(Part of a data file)
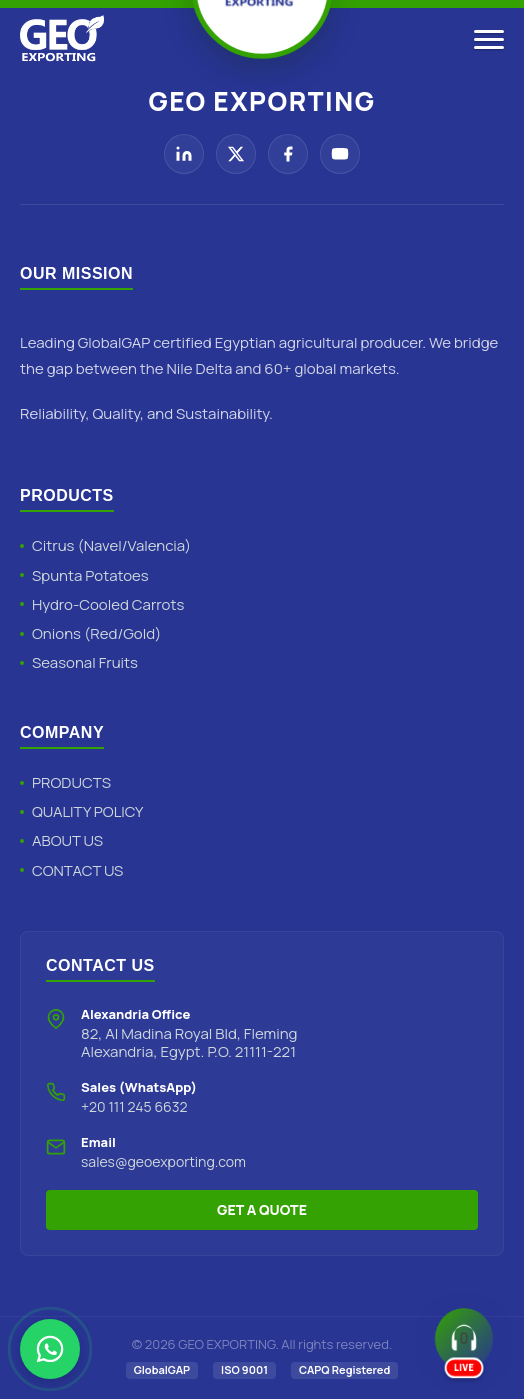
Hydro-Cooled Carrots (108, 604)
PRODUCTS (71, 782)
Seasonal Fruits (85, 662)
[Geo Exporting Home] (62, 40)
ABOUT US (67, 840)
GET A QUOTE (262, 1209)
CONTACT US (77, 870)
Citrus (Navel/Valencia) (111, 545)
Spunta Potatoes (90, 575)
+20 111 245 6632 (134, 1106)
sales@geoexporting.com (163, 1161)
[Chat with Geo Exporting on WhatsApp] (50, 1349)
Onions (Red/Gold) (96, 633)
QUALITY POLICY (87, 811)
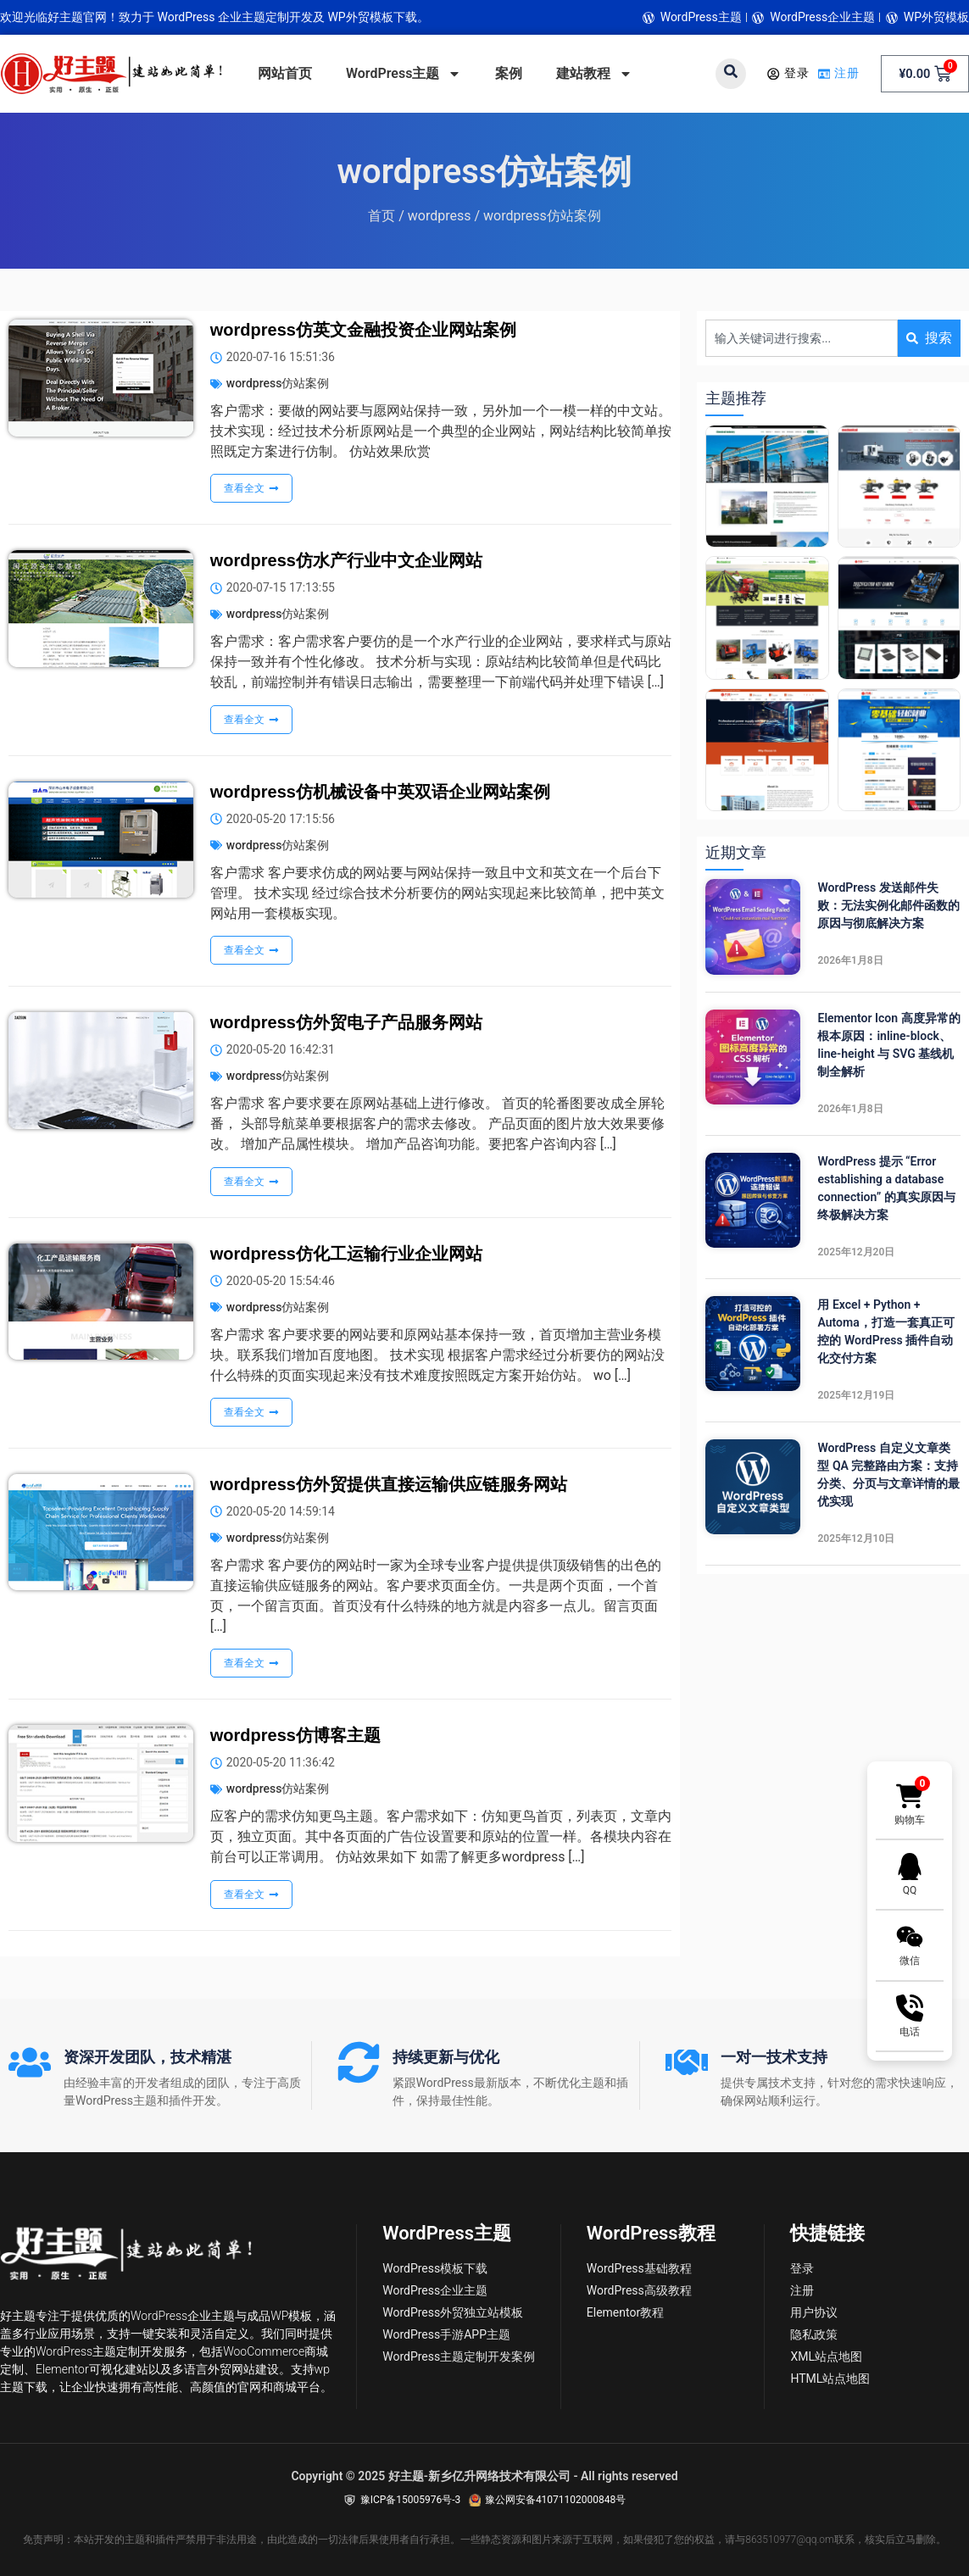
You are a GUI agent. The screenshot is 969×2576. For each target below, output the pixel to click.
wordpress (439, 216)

--

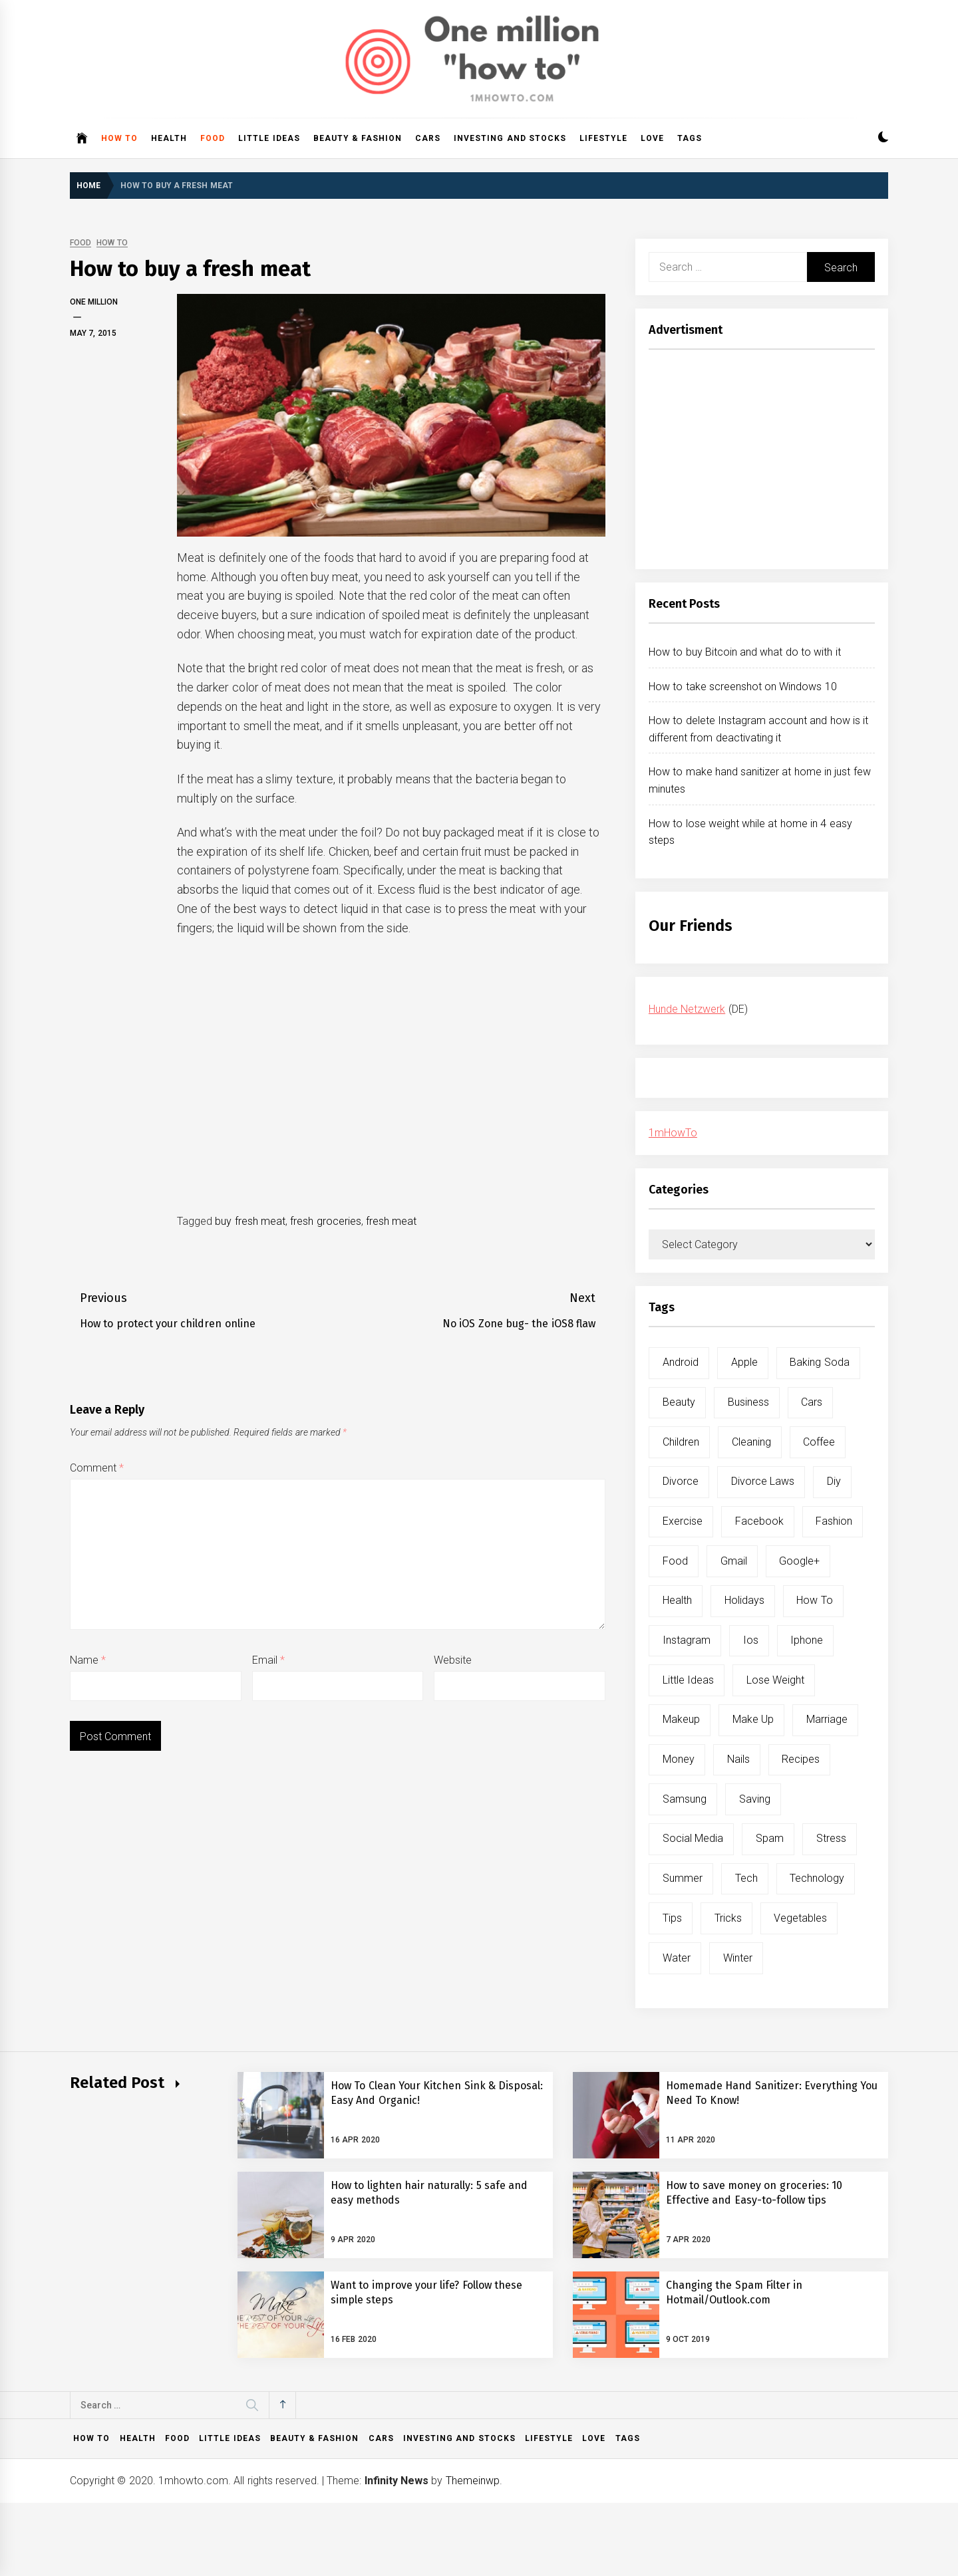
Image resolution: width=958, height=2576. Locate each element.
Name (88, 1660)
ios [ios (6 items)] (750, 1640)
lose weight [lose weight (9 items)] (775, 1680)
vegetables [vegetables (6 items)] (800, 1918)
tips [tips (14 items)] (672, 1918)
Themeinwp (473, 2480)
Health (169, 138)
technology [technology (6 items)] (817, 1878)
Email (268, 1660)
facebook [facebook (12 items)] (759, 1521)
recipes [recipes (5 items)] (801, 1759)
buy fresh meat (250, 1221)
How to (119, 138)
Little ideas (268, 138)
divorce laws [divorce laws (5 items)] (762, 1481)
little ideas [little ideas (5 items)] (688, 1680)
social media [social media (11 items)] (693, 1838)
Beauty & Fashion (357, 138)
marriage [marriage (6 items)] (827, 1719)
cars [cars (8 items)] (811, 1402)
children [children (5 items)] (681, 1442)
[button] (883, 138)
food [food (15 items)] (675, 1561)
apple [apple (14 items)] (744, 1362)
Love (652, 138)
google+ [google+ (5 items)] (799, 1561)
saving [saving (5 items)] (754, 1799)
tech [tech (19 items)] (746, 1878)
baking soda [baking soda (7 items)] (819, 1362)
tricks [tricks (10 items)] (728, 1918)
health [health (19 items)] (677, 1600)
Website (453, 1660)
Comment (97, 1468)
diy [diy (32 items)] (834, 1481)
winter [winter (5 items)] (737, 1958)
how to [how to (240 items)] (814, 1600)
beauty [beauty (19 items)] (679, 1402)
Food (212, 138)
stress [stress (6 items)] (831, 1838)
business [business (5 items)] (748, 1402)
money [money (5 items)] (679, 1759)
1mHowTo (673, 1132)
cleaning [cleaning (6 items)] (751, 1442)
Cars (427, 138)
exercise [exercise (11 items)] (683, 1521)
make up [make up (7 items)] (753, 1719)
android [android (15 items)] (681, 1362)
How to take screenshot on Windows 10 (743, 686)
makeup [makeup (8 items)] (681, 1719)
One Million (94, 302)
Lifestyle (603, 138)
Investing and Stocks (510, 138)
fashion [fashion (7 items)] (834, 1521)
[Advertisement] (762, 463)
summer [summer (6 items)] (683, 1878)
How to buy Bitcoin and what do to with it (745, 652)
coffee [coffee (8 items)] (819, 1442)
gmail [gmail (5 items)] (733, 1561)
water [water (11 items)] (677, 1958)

*Stated goal*
Format the lines above as a numbered list, beginning with the line that contains "Love (652, 138)" and continuing through the line that contains "diy [diy (32 items)] (834, 1481)". Omit any blank lines.

*The reply*
1. Love (652, 138)
2. google+ [google+ (5 items)] (799, 1561)
3. saving [saving (5 items)] (754, 1799)
4. tech [tech (19 items)] (746, 1878)
5. baking soda [baking soda (7 items)] (819, 1362)
6. tricks [tricks (10 items)] (728, 1918)
7. health [health (19 items)] (677, 1600)
8. Website (453, 1660)
9. Comment (97, 1468)
10. diy [diy (32 items)] (834, 1481)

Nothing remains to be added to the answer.